Because of the this theory exists, the existence of function can no longer be assumed to be the result of design.
And, note, this would be the case even if evolution was just a hypothesis that did not yet have any evidence to support it. The fact that it exists even as a hypothetical possibility is enough to invalidate the function = design equation.
Where did you get this claim?
He has published specific criteria? You mean IC? I don’t disagree that there is design in things like molecular machines but I’ve never seen any useful “criteria” from an ID theorist. IC is pretty poor, actually as a design detector, but I don’t care about that. I don’t think that detecting design is actually very hard. Explaining design is the challenge.
Behe made it with his “purposeful arrangement of parts” argument.
The following is the product of a human mind…
AACGTTGTGTGCGGAAACGGCTCTTCTATAGCCTGACCAATAACTTGCGAGGAGTTAACCCTATGACTAGCACTTAGCAGCGCGGTATCGCATAGCTGGCCATGTGGACGGCTAGCAACGTTACTGCGATAT
It is also gibberish. How would you detect design, or the lack thereof? In what way would it test the hypothesis?
So you’re no longer taking something to be designed because you think you can basically just look at it and determine that it’s parts were intentionally arranged for a purpose?
Now you’re suddenly back to thinking something is designed when it’s conserved over a long period of time on some phylogeny. We had two or three whole threads devoted to the total collapse of that idea too.
How about this? Rather than waste everyone’s time by making them look for a needle you say is in the haystack, why don’t YOU find the sentence that you think proves my position wrong.
That would really speed things up. Otherwise, I’m fairly confident that you are misinterpreting Behe like you did back when we discussed the video discussion he made regarding the Billiard Ball Shot.
Non designed improbable events happening all the times, they cannot be evidence of design.
Yes, not all design objects or events are improbable. But don’t forget that the design inference developed by IDers explicitly allows for false negatives.
Let’s try.
- One of the most salient characteristics of living things is that they contain a great amount of coded functional information.
- Purely blind, unguided natural processes are unable to produce coded functional information. To think otherwise is absurd (cf Lewontin).

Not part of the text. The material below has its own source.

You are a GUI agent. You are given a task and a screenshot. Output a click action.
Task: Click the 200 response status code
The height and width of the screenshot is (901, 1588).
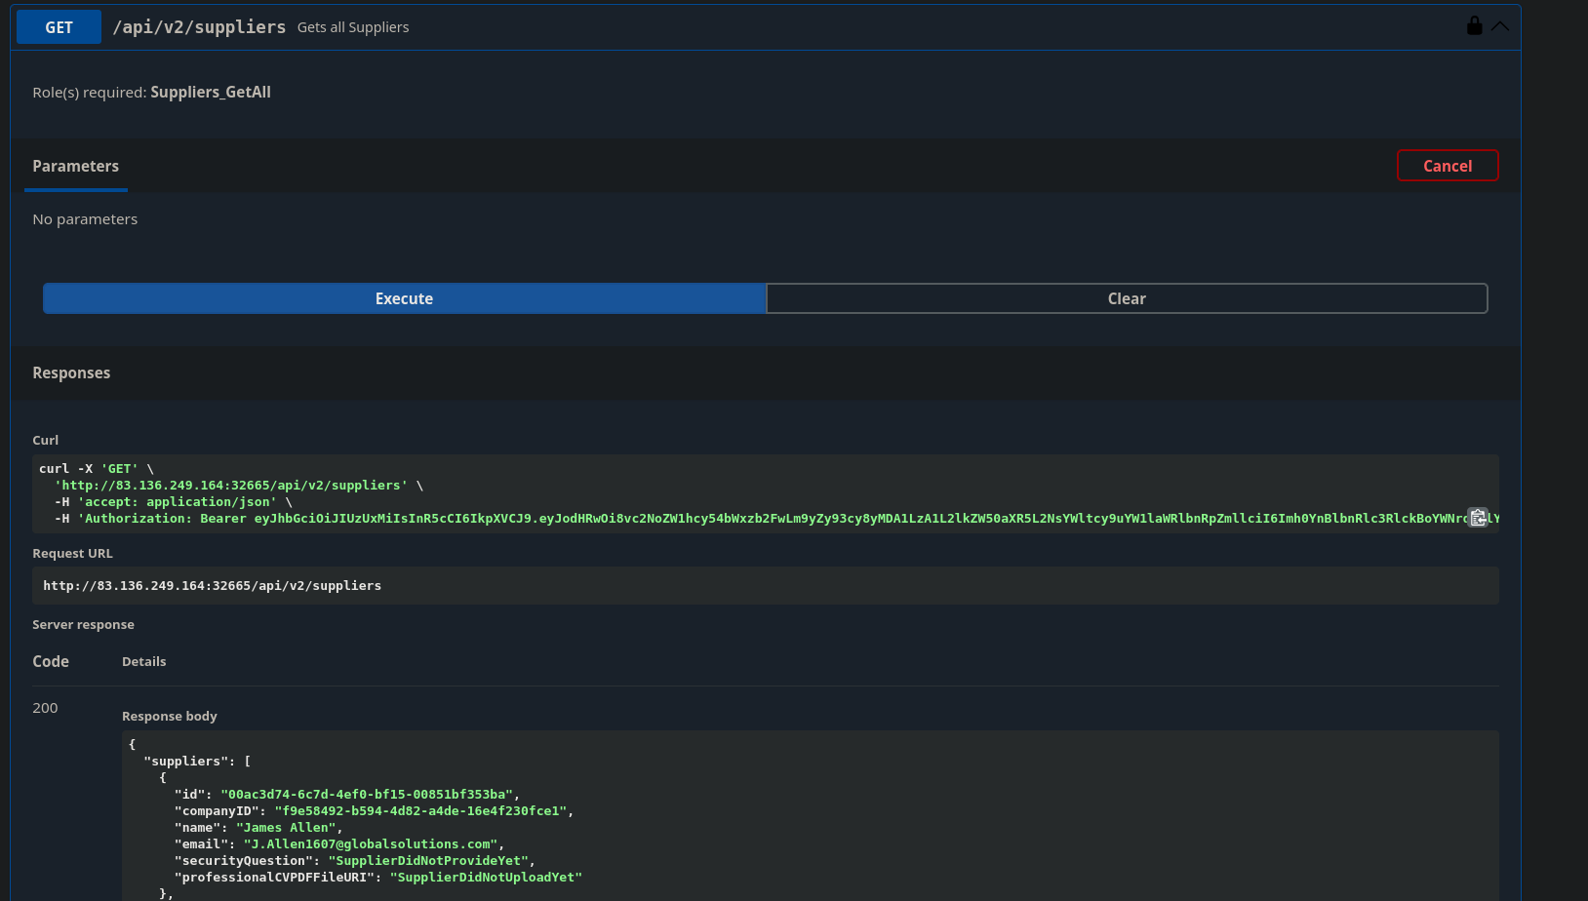[45, 708]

- we know of only one cause that is able to produce coded functional information, ie., intelligence.
- therefore intelligent design is the best explanation for the origin of life.
Why? How do you know that?
Thanks. One could quibble with #1, as the definition of “coded functional information” isn’t at all clear, but I think we have at least a vague idea. And of course #3 contains a trick, i.e. the substitution of the vague “intelligence” for what we do know, that human beings are the actual producers; the purpose of “intelligence” is to substitute in an unknown, God.
But the main problem seems to lie with #2. I think we do know of other causes. Genetic algorithms can certainly produce such information, and so can natural selection.
Finally, #4: is this in fact solely an argument about the origin of life, or is it also about subsequent events? I’m thinking it’s usually stretched to cover many quite recent things, such as the evolution of humans. No?
I think Giltil is not just saying that unguided natural processes cannot produce functional information. As you note, they can. The word “coded” is going to be the issue, and this will turn out to be another version of the old “semantic” systems argument.
I don’t think it is unreasonable to ask people to do some homework before they engage in a subject. Behe’s first presentation is less than 30 minutes. Here is the link for your review where he describes his design hypothesis. Start 4 minutes in and last until 25 minutes.
How did you get to this conclusion? Nucleotides can be arranged for a purpose. One purpose may be to build a specific animal.
Hi Ron
It becomes evidence when what we identify is no longer gibberish like the sentence you typed above. That sentence is a purposeful arrangement of parts which I was able to decode.